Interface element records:

§ §

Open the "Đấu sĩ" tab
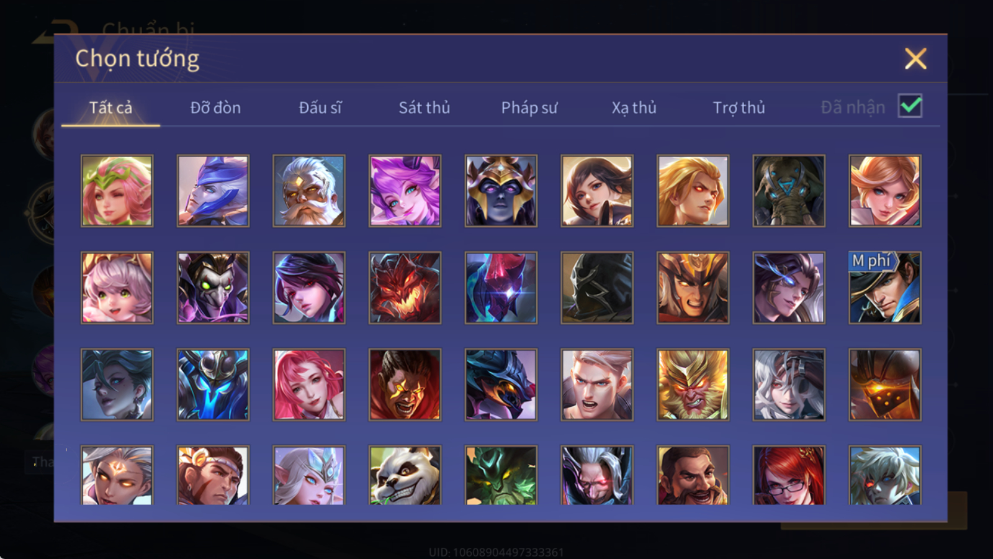 pyautogui.click(x=320, y=107)
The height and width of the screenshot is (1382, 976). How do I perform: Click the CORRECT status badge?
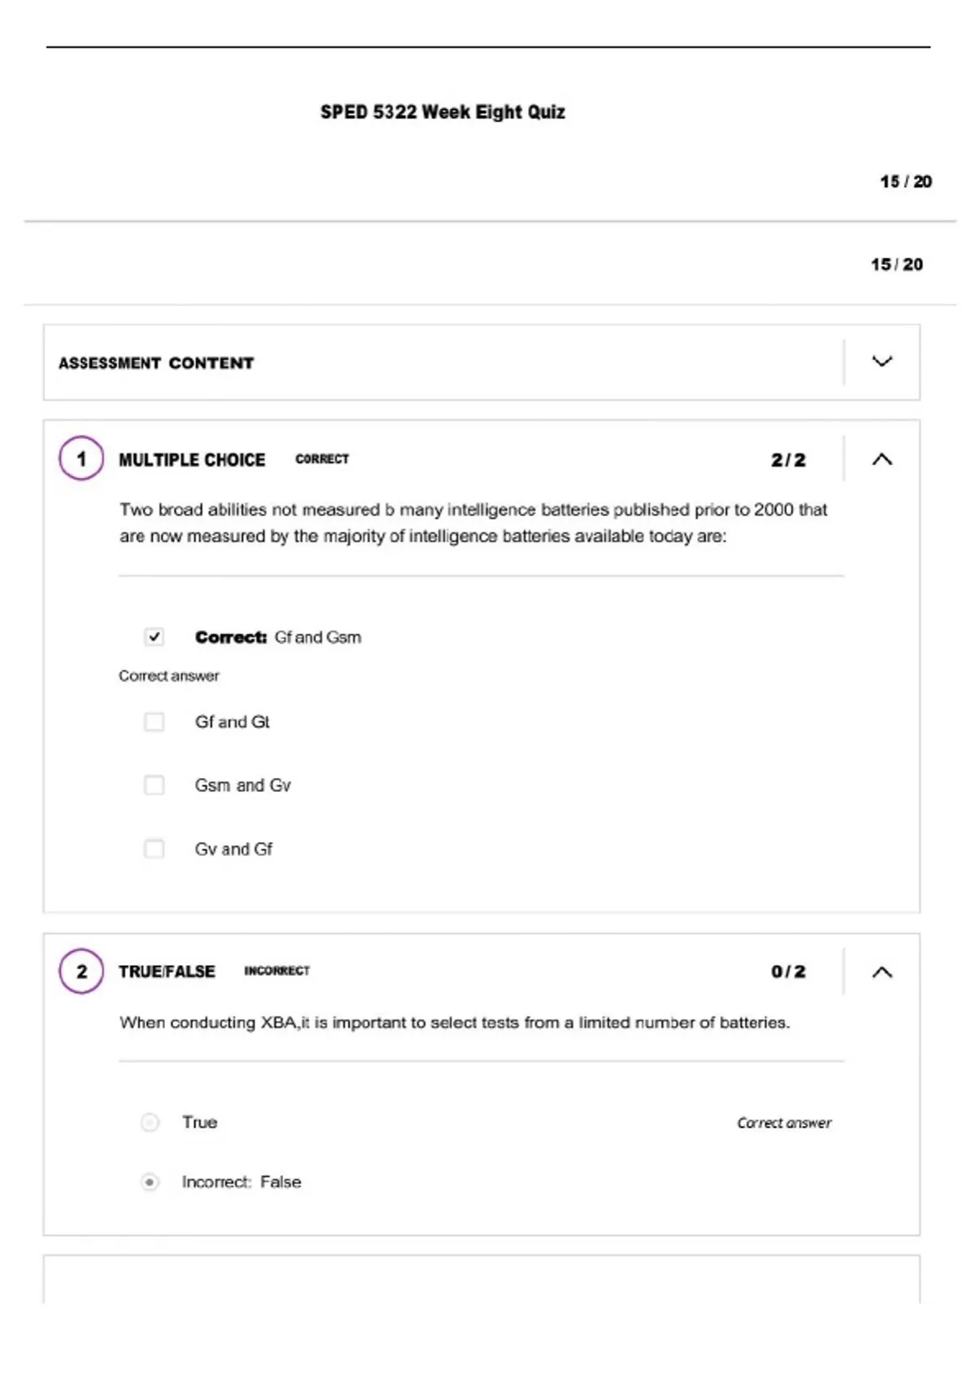[x=322, y=459]
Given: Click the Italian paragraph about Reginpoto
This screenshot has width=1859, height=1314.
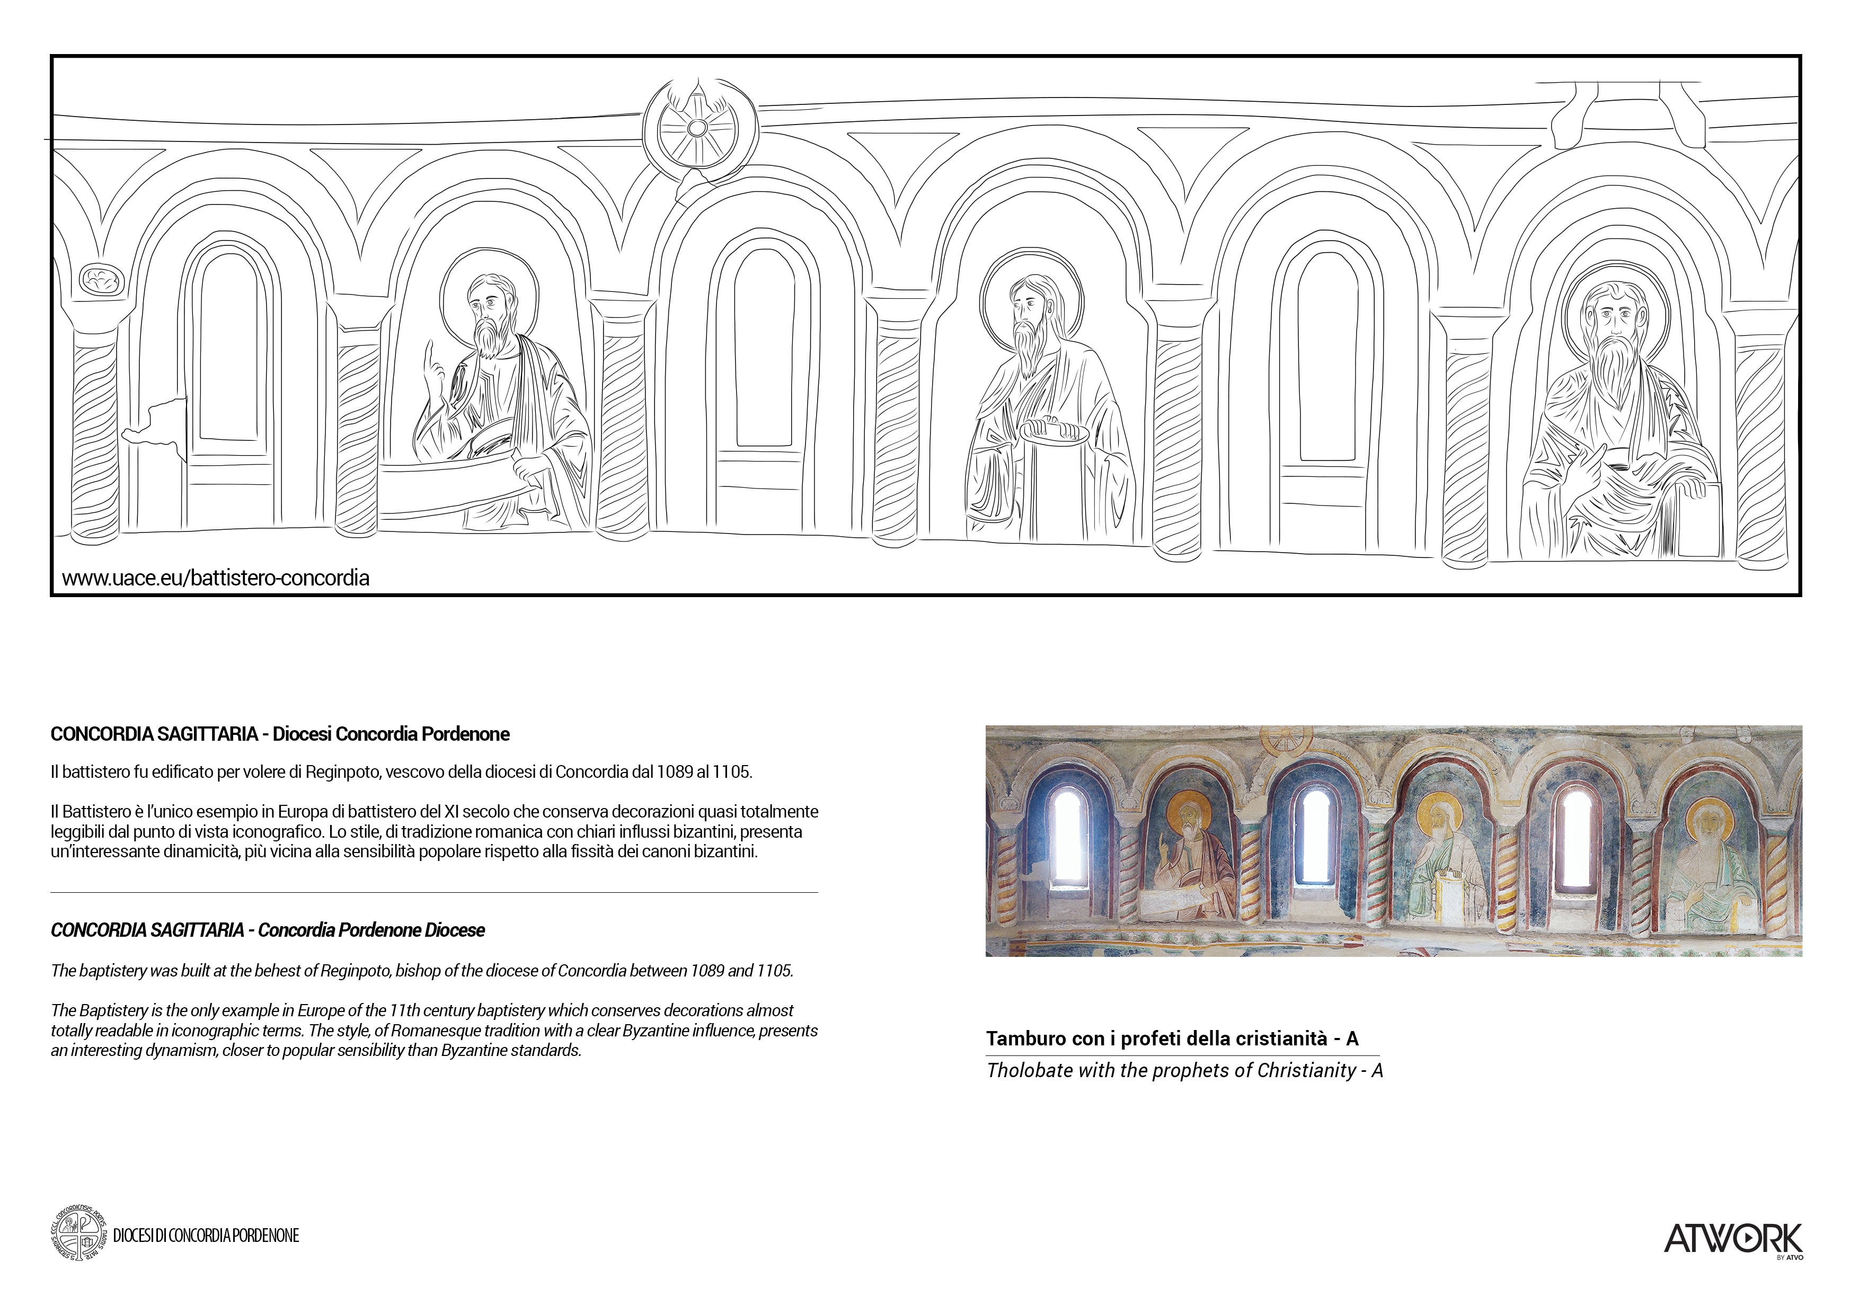Looking at the screenshot, I should tap(402, 772).
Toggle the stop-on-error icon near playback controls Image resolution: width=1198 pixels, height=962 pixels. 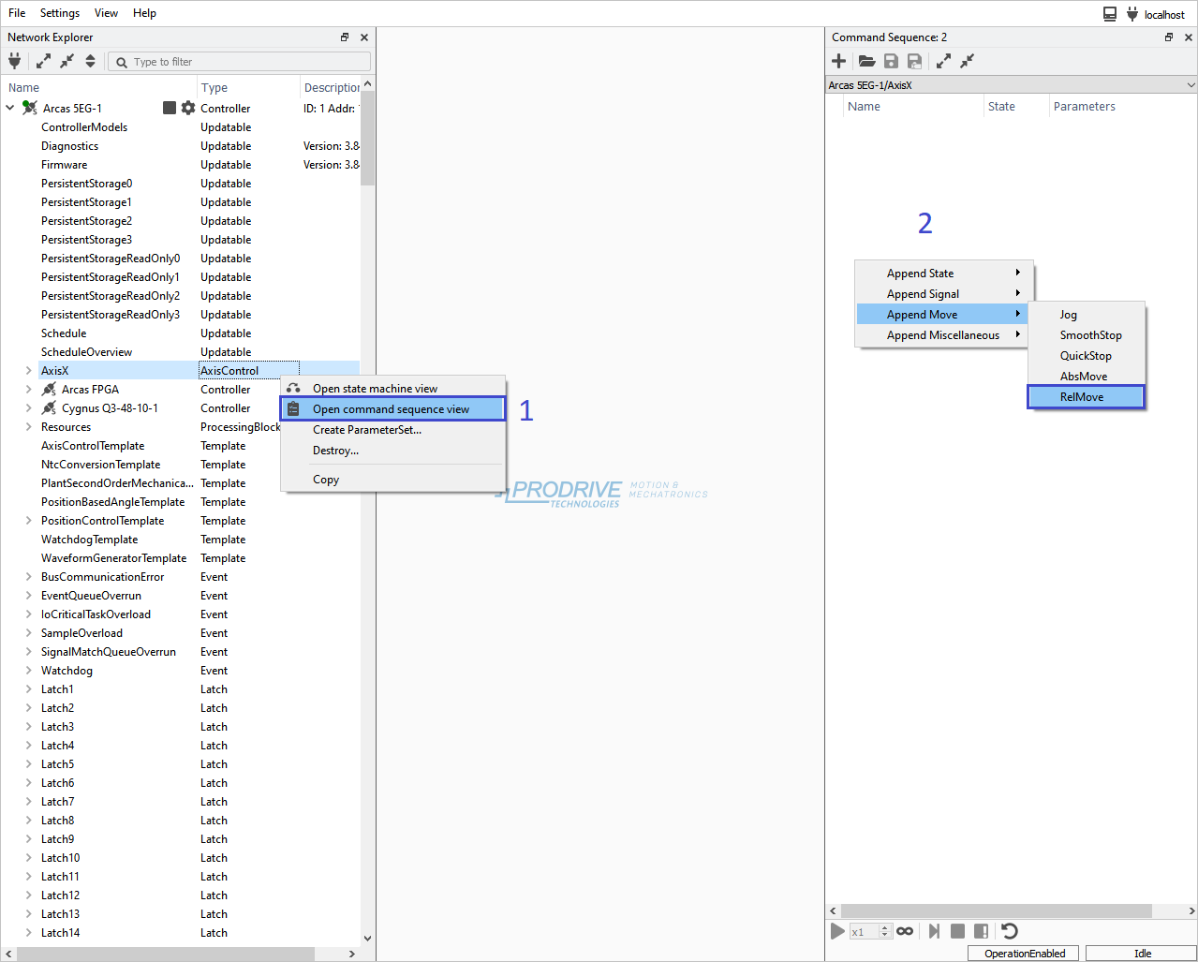pyautogui.click(x=981, y=930)
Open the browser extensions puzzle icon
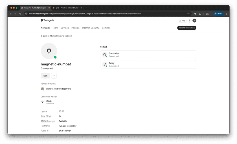This screenshot has height=144, width=237. click(200, 14)
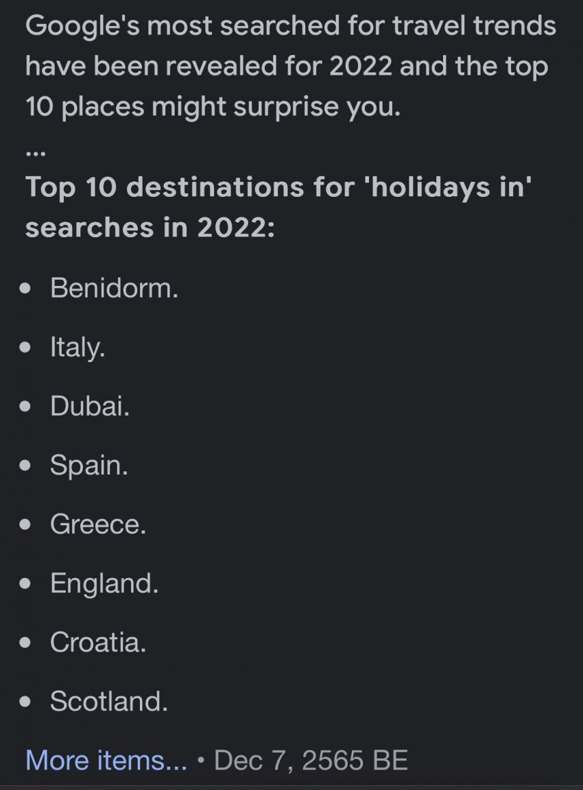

§ §

• _Task statement_
Rewrite the records from their start through the line containing "Looking at the", changing "Italian" to "Spanish" and keeping everything else the same. Leave the pictures out of your answer.

• _Solution to this exercise_
Open the "Đấu sĩ" tab
 pyautogui.click(x=320, y=107)
The height and width of the screenshot is (1382, 976). How do I perform: Click the CORRECT status badge?
[x=322, y=459]
Given: Click the Spanish paragraph about Reginpoto
This screenshot has width=1859, height=1314.
Looking at the screenshot, I should tap(402, 772).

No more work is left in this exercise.